== Segment start ==

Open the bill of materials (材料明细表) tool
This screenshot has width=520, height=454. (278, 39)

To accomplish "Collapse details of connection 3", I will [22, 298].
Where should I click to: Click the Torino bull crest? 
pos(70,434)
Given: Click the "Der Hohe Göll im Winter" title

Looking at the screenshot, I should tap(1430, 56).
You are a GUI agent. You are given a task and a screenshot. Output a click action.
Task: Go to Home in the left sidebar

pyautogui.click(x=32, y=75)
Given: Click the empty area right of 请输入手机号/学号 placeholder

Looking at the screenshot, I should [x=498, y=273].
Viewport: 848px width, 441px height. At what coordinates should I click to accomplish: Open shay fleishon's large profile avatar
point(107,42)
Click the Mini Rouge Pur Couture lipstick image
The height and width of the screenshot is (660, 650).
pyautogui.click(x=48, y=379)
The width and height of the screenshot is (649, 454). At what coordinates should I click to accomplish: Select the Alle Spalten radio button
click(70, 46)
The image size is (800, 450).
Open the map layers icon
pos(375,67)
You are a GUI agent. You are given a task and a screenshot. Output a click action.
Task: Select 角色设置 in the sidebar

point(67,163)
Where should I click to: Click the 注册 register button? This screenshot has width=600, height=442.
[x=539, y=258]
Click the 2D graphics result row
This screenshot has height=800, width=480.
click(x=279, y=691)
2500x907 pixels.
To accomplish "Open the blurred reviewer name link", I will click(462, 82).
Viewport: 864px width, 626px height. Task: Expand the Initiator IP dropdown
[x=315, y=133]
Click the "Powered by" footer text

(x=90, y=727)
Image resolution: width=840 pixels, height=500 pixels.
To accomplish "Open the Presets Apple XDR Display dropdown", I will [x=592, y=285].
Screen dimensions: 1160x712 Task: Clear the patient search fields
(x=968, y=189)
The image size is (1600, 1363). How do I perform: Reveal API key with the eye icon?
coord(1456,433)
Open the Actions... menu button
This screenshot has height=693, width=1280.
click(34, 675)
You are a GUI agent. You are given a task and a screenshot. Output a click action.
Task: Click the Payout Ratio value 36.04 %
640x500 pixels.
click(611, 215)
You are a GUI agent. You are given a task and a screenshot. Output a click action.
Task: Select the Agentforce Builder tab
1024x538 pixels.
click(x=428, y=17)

== Segment end ==

Transcribe the records in full, keeping every character as it is.

## TASK SOLUTION
Open the bill of materials (材料明细表) tool
This screenshot has width=520, height=454. (278, 39)

To accomplish "Collapse details of connection 3", I will [22, 298].
Where should I click to: Click the Torino bull crest? 
pos(70,434)
Given: Click the "Der Hohe Göll im Winter" title

Looking at the screenshot, I should tap(1430, 56).
You are a GUI agent. You are given a task and a screenshot. Output a click action.
Task: Go to Home in the left sidebar

pyautogui.click(x=32, y=75)
Given: Click the empty area right of 请输入手机号/学号 placeholder

Looking at the screenshot, I should [x=498, y=273].
Viewport: 848px width, 441px height. At what coordinates should I click to accomplish: Open shay fleishon's large profile avatar
point(107,42)
Click the Mini Rouge Pur Couture lipstick image
The height and width of the screenshot is (660, 650).
pyautogui.click(x=48, y=379)
The width and height of the screenshot is (649, 454). At what coordinates should I click to accomplish: Select the Alle Spalten radio button
click(70, 46)
The image size is (800, 450).
Open the map layers icon
pos(375,67)
You are a GUI agent. You are given a task and a screenshot. Output a click action.
Task: Select 角色设置 in the sidebar

point(67,163)
Where should I click to: Click the 注册 register button? This screenshot has width=600, height=442.
[x=539, y=258]
Click the 2D graphics result row
This screenshot has height=800, width=480.
click(x=279, y=691)
2500x907 pixels.
To accomplish "Open the blurred reviewer name link", I will click(462, 82).
Viewport: 864px width, 626px height. Task: Expand the Initiator IP dropdown
[x=315, y=133]
Click the "Powered by" footer text

(x=90, y=727)
Image resolution: width=840 pixels, height=500 pixels.
To accomplish "Open the Presets Apple XDR Display dropdown", I will [x=592, y=285].
Screen dimensions: 1160x712 Task: Clear the patient search fields
(x=968, y=189)
The image size is (1600, 1363). How do I perform: Reveal API key with the eye icon?
coord(1456,433)
Open the Actions... menu button
This screenshot has height=693, width=1280.
click(34, 675)
You are a GUI agent. You are given a task and a screenshot. Output a click action.
Task: Click the Payout Ratio value 36.04 %
640x500 pixels.
click(611, 215)
You are a GUI agent. You are given a task and a screenshot. Output a click action.
Task: Select the Agentforce Builder tab
1024x538 pixels.
click(x=428, y=17)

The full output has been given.